**Problem requirements**. The full data must be written out exactly, with every line included.

-=-=-

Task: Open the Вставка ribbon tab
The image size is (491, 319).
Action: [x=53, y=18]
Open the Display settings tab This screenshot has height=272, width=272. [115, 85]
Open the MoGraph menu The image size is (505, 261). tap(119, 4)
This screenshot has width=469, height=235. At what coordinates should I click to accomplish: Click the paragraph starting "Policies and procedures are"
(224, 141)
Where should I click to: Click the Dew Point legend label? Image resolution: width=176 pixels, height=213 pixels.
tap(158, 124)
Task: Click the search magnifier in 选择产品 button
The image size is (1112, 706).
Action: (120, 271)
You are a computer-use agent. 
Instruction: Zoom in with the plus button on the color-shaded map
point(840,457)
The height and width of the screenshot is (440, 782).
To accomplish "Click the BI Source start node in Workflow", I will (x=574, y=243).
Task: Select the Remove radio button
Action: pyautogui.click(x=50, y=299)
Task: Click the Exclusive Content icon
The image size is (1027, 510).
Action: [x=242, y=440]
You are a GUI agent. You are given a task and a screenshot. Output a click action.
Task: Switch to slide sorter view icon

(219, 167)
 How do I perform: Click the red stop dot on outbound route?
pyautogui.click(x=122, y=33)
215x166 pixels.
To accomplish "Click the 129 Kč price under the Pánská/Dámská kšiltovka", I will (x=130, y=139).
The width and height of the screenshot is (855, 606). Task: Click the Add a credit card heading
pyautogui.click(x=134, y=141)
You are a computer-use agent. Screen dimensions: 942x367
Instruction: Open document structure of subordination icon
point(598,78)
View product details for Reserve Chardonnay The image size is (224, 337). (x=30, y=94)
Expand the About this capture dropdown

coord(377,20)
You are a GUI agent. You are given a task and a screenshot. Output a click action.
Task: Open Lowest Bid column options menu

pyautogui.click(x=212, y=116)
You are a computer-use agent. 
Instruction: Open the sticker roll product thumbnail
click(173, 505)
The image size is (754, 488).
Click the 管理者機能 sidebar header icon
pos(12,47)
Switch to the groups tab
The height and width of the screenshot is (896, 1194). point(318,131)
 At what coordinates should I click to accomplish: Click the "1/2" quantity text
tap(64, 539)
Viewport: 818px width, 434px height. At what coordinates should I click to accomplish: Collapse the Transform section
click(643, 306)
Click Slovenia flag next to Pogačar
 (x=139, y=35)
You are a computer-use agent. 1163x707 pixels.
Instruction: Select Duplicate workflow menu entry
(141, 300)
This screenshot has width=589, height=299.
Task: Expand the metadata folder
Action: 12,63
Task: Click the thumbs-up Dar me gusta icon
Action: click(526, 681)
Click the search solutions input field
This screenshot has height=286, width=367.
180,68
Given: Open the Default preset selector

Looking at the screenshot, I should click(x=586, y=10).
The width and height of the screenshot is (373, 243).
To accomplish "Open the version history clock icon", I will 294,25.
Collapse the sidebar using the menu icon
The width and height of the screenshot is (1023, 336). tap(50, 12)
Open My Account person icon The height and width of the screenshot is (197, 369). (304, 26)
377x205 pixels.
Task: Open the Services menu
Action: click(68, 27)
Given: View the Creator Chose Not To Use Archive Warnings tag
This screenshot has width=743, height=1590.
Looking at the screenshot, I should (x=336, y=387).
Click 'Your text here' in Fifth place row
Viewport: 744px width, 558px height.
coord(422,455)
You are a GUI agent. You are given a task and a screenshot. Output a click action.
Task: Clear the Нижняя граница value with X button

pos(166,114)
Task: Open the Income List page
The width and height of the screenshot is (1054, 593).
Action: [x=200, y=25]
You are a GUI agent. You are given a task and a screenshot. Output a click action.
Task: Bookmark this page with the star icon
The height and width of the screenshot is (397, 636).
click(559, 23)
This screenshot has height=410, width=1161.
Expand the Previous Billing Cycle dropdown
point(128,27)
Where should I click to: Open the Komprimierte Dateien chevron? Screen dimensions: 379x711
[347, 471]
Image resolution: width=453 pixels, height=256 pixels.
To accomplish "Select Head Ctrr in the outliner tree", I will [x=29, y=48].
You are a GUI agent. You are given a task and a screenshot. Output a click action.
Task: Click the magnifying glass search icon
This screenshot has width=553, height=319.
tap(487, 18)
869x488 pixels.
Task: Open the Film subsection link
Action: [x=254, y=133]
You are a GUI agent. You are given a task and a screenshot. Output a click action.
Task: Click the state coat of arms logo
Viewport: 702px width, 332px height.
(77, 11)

-=-=-

**Output**.
Task: Open the Вставка ribbon tab
The image size is (491, 319).
Action: [x=53, y=18]
Open the Display settings tab This screenshot has height=272, width=272. [115, 85]
Open the MoGraph menu The image size is (505, 261). tap(119, 4)
This screenshot has width=469, height=235. At what coordinates should I click to accomplish: Click the paragraph starting "Policies and procedures are"
(224, 141)
Where should I click to: Click the Dew Point legend label? Image resolution: width=176 pixels, height=213 pixels.
tap(158, 124)
Task: Click the search magnifier in 选择产品 button
The image size is (1112, 706).
Action: (120, 271)
You are a computer-use agent. 
Instruction: Zoom in with the plus button on the color-shaded map
point(840,457)
The height and width of the screenshot is (440, 782).
To accomplish "Click the BI Source start node in Workflow", I will (x=574, y=243).
Task: Select the Remove radio button
Action: pyautogui.click(x=50, y=299)
Task: Click the Exclusive Content icon
The image size is (1027, 510).
Action: [x=242, y=440]
You are a GUI agent. You are given a task and a screenshot. Output a click action.
Task: Switch to slide sorter view icon

(219, 167)
 How do I perform: Click the red stop dot on outbound route?
pyautogui.click(x=122, y=33)
215x166 pixels.
To accomplish "Click the 129 Kč price under the Pánská/Dámská kšiltovka", I will (x=130, y=139).
The width and height of the screenshot is (855, 606). Task: Click the Add a credit card heading
pyautogui.click(x=134, y=141)
You are a computer-use agent. Screen dimensions: 942x367
Instruction: Open document structure of subordination icon
point(598,78)
View product details for Reserve Chardonnay The image size is (224, 337). (x=30, y=94)
Expand the About this capture dropdown

coord(377,20)
You are a GUI agent. You are given a task and a screenshot. Output a click action.
Task: Open Lowest Bid column options menu

pyautogui.click(x=212, y=116)
You are a computer-use agent. 
Instruction: Open the sticker roll product thumbnail
click(173, 505)
The image size is (754, 488).
Click the 管理者機能 sidebar header icon
pos(12,47)
Switch to the groups tab
The height and width of the screenshot is (896, 1194). point(318,131)
 At what coordinates should I click to accomplish: Click the "1/2" quantity text
tap(64, 539)
Viewport: 818px width, 434px height. At what coordinates should I click to accomplish: Collapse the Transform section
click(643, 306)
Click Slovenia flag next to Pogačar
 (x=139, y=35)
You are a computer-use agent. 1163x707 pixels.
Instruction: Select Duplicate workflow menu entry
(141, 300)
This screenshot has width=589, height=299.
Task: Expand the metadata folder
Action: 12,63
Task: Click the thumbs-up Dar me gusta icon
Action: click(526, 681)
Click the search solutions input field
This screenshot has height=286, width=367.
180,68
Given: Open the Default preset selector

Looking at the screenshot, I should click(x=586, y=10).
The width and height of the screenshot is (373, 243).
To accomplish "Open the version history clock icon", I will 294,25.
Collapse the sidebar using the menu icon
The width and height of the screenshot is (1023, 336). tap(50, 12)
Open My Account person icon The height and width of the screenshot is (197, 369). (304, 26)
377x205 pixels.
Task: Open the Services menu
Action: click(68, 27)
Given: View the Creator Chose Not To Use Archive Warnings tag
This screenshot has width=743, height=1590.
Looking at the screenshot, I should (x=336, y=387).
Click 'Your text here' in Fifth place row
Viewport: 744px width, 558px height.
coord(422,455)
You are a GUI agent. You are given a task and a screenshot. Output a click action.
Task: Clear the Нижняя граница value with X button

pos(166,114)
Task: Open the Income List page
The width and height of the screenshot is (1054, 593).
Action: [x=200, y=25]
You are a GUI agent. You are given a task and a screenshot. Output a click action.
Task: Bookmark this page with the star icon
The height and width of the screenshot is (397, 636).
click(559, 23)
This screenshot has height=410, width=1161.
Expand the Previous Billing Cycle dropdown
point(128,27)
Where should I click to: Open the Komprimierte Dateien chevron? Screen dimensions: 379x711
[347, 471]
Image resolution: width=453 pixels, height=256 pixels.
To accomplish "Select Head Ctrr in the outliner tree", I will [x=29, y=48].
You are a GUI agent. You are given a task and a screenshot. Output a click action.
Task: Click the magnifying glass search icon
This screenshot has width=553, height=319.
tap(487, 18)
869x488 pixels.
Task: Open the Film subsection link
Action: [x=254, y=133]
You are a GUI agent. You are given a task and a screenshot. Output a click action.
Task: Click the state coat of arms logo
Viewport: 702px width, 332px height.
(77, 11)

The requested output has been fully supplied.